Не дав согласия, я ограничился тем, что попросил о встрече с Говардом. Рыжая борода Его Преподобия озарилась победным блеском глаз. Он вскочил.
— Следуйте за мной, кажется, я знаю, где его искать. Понаблюдайте за ним со стороны и вы поймете меня, разделите мое смятение.
Книга четвертая.
Поэт в океане
Мы — послушные куклы в руках у Творца!
Это сказано мною не ради словца.
Нас на сцену из мрака выводит Всевышний
И швыряет в сундук, доведя до конца.
Омар Хайям
XXXVI
Сад тонет в охряных сумерках. Народу собралось тьма. Как тут найти Баскервиля? Лиц не разобрать. Я прислонился к дереву и стал ждать. Оказалось, я попал на представление. Порог освещенного изнутри домика служил импровизированными подмостками. Розе-хван, рассказчик и плакальщик, взывает к чувствам правоверных, исторгая из них слезы, вопли и даже кровь.
Из темноты выступает человек с обнаженным торсом и босыми ногами, руки его оплетены цепями, он подбрасывает цепи в воздух, нагибается и ловит их спиной. Железо гладкое, и потому кожа выдерживает до тридцати — пятидесяти ударов, после чего появляется первая кровь, вскоре брызжущая во все стороны. В этом театре присутствует самая настоящая, а не изображаемая боль, а тысячелетние страсти разыгрываются наяву.

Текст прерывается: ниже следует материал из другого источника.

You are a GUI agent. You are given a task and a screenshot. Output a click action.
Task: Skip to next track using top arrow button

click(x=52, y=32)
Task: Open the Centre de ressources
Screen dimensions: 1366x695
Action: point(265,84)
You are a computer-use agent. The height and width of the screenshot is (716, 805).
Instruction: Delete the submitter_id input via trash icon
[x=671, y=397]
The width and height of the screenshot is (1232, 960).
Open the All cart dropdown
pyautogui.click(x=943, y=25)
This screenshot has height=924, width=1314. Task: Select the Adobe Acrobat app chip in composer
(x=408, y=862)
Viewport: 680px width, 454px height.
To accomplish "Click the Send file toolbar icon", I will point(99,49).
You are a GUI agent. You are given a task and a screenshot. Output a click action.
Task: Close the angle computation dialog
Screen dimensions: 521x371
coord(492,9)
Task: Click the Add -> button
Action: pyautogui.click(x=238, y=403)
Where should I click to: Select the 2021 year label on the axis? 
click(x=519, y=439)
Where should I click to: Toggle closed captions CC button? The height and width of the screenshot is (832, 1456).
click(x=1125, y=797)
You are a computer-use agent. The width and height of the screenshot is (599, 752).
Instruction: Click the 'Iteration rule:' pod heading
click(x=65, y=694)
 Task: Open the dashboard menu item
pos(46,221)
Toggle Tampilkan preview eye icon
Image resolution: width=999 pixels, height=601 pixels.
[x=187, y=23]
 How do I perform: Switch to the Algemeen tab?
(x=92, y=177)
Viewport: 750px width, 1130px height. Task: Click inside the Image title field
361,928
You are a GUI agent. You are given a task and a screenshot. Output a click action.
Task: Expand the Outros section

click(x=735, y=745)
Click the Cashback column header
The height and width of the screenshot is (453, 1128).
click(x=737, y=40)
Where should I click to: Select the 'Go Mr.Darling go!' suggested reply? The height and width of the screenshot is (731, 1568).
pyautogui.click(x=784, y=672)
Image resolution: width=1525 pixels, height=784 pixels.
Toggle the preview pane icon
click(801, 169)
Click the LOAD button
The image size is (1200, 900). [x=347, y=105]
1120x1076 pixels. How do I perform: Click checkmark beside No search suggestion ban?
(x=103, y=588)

Самобичевание набирает силу, зрители тяжело дышат в такт исполнителю, удары следуют один за другим, рассказчику приходится повышать голос, чтобы перекрыть удары цепей о человеческую плоть. И тут на сцену из-за кулис выступает еще один актер, он потрясает саблей в сторону зрителей и принимает угрожающий вид, чем навлекает на себя проклятия. Вскоре в него уже летят камни. Но он недолго остается на сцене один, вскоре выходит другой персонаж. Толпа принимается вопить что есть мочи. Даже я не могу сдержать крика, видя, как тот, с саблей, отсекает этому голову.
Я в ужасе оборачиваюсь к пресвитеру, он холодно улыбается в ответ и шепчет:
— Старый прием: используют мальчика или коротышку. На голову ему водружают отрезанную баранью голову, перевернув ее кровоточащей стороной кверху, и надевают белую простыню с дыркой. Как видите, иллюзия полная. — Он достает из кармана трубку.
Обезглавленный подпрыгивает, дергается и катается по сцене, после чего затихает. Затем на сцене появляется весьма странный субъект. Прежде всего бросается в глаза, что он весь в слезах.
Ба, да это же Баскервиль!
Я снова взглядом вопрошаю пресвитера, тот ограничивается загадочным движением бровей.
Говард одет в европейское платье, в котелке, и оттого, несмотря на трагическое действо, получается комический эффект.